ФРАГМЕНТ ДОКУМЕНТА:
Разломанное время. Культура и общество в двадцатом веке — страница 36 из 54

[107]. Несмотря на это, будучи к тому же почетным членом издательской ассоциации рационалистов (сегодняшняя Британская гуманистическая ассоциация), он никогда не переставал верить в религию как в «особое чувство божественного, восприятие непостижимого, не подразумевающего божественного начала» и в ее «воплощение в коллективных обычаях и ритуалах»[108]. И разумеется, Нидэм не считал, что религия входит в противоречие с наукой, хотя и одобрял взгляды Конфуция: следует принимать существование богов и духов, но держаться от них подальше. Точно так же его форма религии не отделялась от политики. В 1935 году он считал, что коммунизм обеспечивает нравственную религию, соответствующую нашему времени, но отрицал сциентизм.

РАЗДЕЛ ДАННЫХ:

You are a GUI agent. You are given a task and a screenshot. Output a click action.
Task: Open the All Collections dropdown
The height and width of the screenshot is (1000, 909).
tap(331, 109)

ЗАДАНИЯ К УПРАЖНЕНИЮ:
**A.** Передайте суть фрагмента о Нидэме в двух предложениях.
**B.** Ответьте на вопросы по фрагменту о Нидэме, пометив ответы так же:
(i) Как сегодня называется издательская ассоциация рационалистов?
(ii) Чьи взгляды на богов и духов одобрял Нидэм?
(iii) В каком году Нидэм считал, что коммунизм обеспечивает нравственную религию?
**C.** Напишите продолжение фрагмента о Нидэме, начав сразу после его последнего предложения.

ОТВЕТЫ К УПРАЖНЕНИЮ:
**A.** Будучи почетным членом издательской ассоциации рационалистов, Нидэм тем не менее верил в религию как в особое чувство божественного и в ее воплощение в коллективных обычаях и ритуалах. Он не видел противоречия между религией и наукой, не отделял религию от политики и в 1935 году считал, что коммунизм обеспечивает нравственную религию, соответствующую времени, но отрицал сциентизм.

**B.**
(i) Британская гуманистическая ассоциация.
(ii) Конфуция.
(iii) В 1935 году.

**C.**
Сталинский коммунизм определенно его уже не отрицал, но Нидэм всегда был тверд в своем неприятии сциентизма или редукционизма в любой форме, включая и марксизм. Это объяснялось не только тем, что за его пределами оставалось слишком много важных явлений реальности, но и тем, что он наносил вред науке в понимании Нидэма. Стоит процитировать фрагмент из его рецензии 1932 года на знаменитую антиутопию Хаксли «О дивный новый мир», опубликованной в журнале Scrutiny. Он видел в современных ему интеллектуальных тенденциях (Витгенштейн, «Венский кружок», левак Ланселот Хогбен) дрейф «посредством разумной экстраполяции» к «Дивному новому миру» Хаксли, поскольку они

толкали к тому, чтобы понятие действительности заменилось понятием коммуникации. Только в науке достижима совершенная коммуникация. Другими словами, все, что мы можем содержательно сказать, является в конечном итоге научными пропозициями, уточненными математической логикой… Наука остается единственным субстратом для Разума, но что еще хуже – Философия с Метафизикой также вытесняются в царство невыразимого. Таким образом Наука, которая возникает как особая форма философии и сохраняет свой интеллектуально значимый статус, только если остается Философией, становится лишь Мифологией, сопровождающей Технику[109].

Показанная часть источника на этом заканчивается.